##### Texto do documento

Eduardo Vagner
CE da RPM

Morgado foi meu professor. Com 18 anos, cursando o primeiro semestre de Engenharia na UFRJ, meu professor de Cálculo chamava-se Augusto Cesar Morgado. Era muito jovem, com talvez cinco anos a mais que eu, transbordava conhecimento e segurança no que ensinava. Procurei uma aproximação, fui bem recebido e assim nos conhecemos. Poucos anos depois, tornei-me professor, guardei o diploma de engenheiro na gaveta e tive a incrível sorte de obter emprego em uma escola onde Morgado trabalhava. Foi o início de um relacionamento que durou a vida inteira.

A didática de Morgado era inteiramente particular. Não só dava certo, mas era extremamente eficiente, como podem atestar os milhares de alunos que tiveram a sorte de tê-lo como professor. Não importava a matéria nem o nível; ele era sempre brilhante, com raciocínio claro, rápido e explicações objetivas. Aprendi muito com ele, não só Matemática, mas diversas coisas que me foram importantíssimas nesse início da vida e da carreira. Morgado gostava de frases curtas e de efeito, e uma das primeiras que ouvi norteou minha vida futura: “Você deve saber muitíssimo mais do que vai ensinar”. Não é preciso explicar a profundidade do que está contido nessa pequena frase. Na sala de aula, Morgado era também diferente. Ele não gostava de apresentar a coisa pronta e devidamente mastigada. Pelo contrário, no meio de uma brilhante explicação ele gostava de fazer uma pausa, o que permitia aos alunos interessados prosseguir mentalmente e, eventualmente, chegar à conclusão que desejava. Uma aula de Morgado não podia ter espectadores, tinha que ter participantes. Alunos não podiam ser passivos, deveriam ser ativos e a aula se baseava justamente nessa iteratividade. Essa era a sua didática que cativou os alunos e orientou professores por décadas.

##########
##### Material fornecido

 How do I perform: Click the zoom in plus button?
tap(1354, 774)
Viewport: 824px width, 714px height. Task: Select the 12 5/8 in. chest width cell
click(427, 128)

##########

■ Instruções do exercício:
1/ No texto sobre Morgado, as frases que começam por "Uma aula de Morgado" e "Alunos não podiam" dizem o que os alunos deviam e não deviam ser em aula. Liste as quatro palavras usadas para isso e indique, para cada uma, se é o que os alunos deviam ou não deviam ser.
2/ Diga se cada afirmação concorda ou não com o texto sobre Morgado e cite as palavras dele que decidem a resposta.
(a) Morgado foi professor de Física de quem escreve no primeiro semestre de Engenharia.
(b) Quem escreve conseguiu emprego numa escola onde Morgado trabalhava.
(c) Morgado gostava de apresentar a matéria já pronta aos alunos.
Os dados vêm de outra fonte e não têm relação com o texto.

■ Em resposta:
1/
espectadores: não deviam ser
participantes: deviam ser
passivos: não deviam ser
ativos: deviam ser

2/
(a) Não: "meu professor de Cálculo chamava-se Augusto Cesar Morgado".
(b) Sim: "tive a incrível sorte de obter emprego em uma escola onde Morgado trabalhava".
(c) Não: "Ele não gostava de apresentar a coisa pronta e devidamente mastigada."